More than 200,000 people placed calls to the DWP in the last four years hunting down lost pensions, recent research from Hargreaves Lansdown has shown. A number of experts believe the amount of lost pensions going unclaimed sits at around the £20billion mark.

Hargreaves Lansdown, who based the study off Freedom of Information requests submitted to the DWP, found more than 60,000 people tried to track down lost pensions in 2021.

A previous study undertaken by the company found more than a quarter of workers had more than one pension plan and it said a retirement crisis was “looming” in the face of millions of workers being left without sufficient funding.

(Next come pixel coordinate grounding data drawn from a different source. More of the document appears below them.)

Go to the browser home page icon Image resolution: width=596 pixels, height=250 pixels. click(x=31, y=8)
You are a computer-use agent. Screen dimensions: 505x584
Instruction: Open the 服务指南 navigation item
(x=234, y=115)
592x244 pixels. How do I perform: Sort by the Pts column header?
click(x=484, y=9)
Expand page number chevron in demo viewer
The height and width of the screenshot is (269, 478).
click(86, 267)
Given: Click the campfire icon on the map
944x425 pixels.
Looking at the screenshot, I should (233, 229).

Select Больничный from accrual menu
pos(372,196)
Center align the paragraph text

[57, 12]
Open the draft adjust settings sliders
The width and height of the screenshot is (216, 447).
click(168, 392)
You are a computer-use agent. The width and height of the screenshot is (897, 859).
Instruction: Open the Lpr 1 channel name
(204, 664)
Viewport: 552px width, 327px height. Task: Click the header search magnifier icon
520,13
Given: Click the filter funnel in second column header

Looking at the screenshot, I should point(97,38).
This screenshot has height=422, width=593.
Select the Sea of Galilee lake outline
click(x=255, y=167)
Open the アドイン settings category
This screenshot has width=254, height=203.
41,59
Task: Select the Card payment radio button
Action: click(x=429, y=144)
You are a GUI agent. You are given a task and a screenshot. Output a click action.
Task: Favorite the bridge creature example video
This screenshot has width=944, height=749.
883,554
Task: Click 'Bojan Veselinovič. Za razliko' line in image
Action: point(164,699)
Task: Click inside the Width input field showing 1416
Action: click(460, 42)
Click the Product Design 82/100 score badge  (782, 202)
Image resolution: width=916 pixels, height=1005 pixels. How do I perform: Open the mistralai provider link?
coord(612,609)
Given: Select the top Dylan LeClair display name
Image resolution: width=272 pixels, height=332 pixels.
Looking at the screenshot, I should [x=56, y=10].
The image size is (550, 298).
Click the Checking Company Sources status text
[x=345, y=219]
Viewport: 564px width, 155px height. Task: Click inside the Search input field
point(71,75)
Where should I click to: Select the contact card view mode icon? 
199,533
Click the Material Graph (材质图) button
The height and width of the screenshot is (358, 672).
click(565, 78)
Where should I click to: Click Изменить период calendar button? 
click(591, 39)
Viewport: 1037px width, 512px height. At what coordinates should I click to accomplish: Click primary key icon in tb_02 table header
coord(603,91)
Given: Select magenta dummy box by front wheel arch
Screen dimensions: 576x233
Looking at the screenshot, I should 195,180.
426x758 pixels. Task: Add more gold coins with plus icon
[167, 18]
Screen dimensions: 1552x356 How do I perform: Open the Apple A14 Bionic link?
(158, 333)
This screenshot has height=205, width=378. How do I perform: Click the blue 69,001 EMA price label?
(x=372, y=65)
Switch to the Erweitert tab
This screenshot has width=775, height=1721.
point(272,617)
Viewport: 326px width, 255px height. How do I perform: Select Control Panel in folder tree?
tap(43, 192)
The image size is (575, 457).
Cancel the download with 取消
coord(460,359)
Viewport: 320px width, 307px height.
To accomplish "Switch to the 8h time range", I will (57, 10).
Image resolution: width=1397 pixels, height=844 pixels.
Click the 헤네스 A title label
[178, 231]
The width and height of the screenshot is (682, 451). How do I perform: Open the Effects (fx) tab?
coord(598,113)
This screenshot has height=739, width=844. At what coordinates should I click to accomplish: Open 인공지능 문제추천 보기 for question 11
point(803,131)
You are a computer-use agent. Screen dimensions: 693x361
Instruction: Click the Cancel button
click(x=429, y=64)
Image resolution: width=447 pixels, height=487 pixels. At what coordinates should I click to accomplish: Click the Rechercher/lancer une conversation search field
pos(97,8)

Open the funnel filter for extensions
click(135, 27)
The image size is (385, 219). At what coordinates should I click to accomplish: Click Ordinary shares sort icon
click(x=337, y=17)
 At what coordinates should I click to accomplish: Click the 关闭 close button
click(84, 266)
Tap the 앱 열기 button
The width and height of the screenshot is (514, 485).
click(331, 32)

The DWP itself has also said the shortfall could result in up to 50 million lost pensions by 2050. As a result of this, the Government has urged workers to ensure they keep track of their pots.

This may prove to be easier said than done however as guidance has been issued to both the industry and consumers on what changes need to be seen.

Chieu Cao, CEO of Mintago, argued the introduction of auto enrolment workplace pensions in 2012 is, in fact, “part of the problem” with missing pensions. While being a good idea in principle, Mr Cao said that by automating the process, it resulted in workers stopped engaging with their retirement strategies, perhaps even becoming indifferent to their pensions.

Mr Cao warned this “out of sight, out of mind” approach will be damaging, especially as Britons tend to change jobs an average of 12 times throughout their careers, and this number is “getting larger all the time”.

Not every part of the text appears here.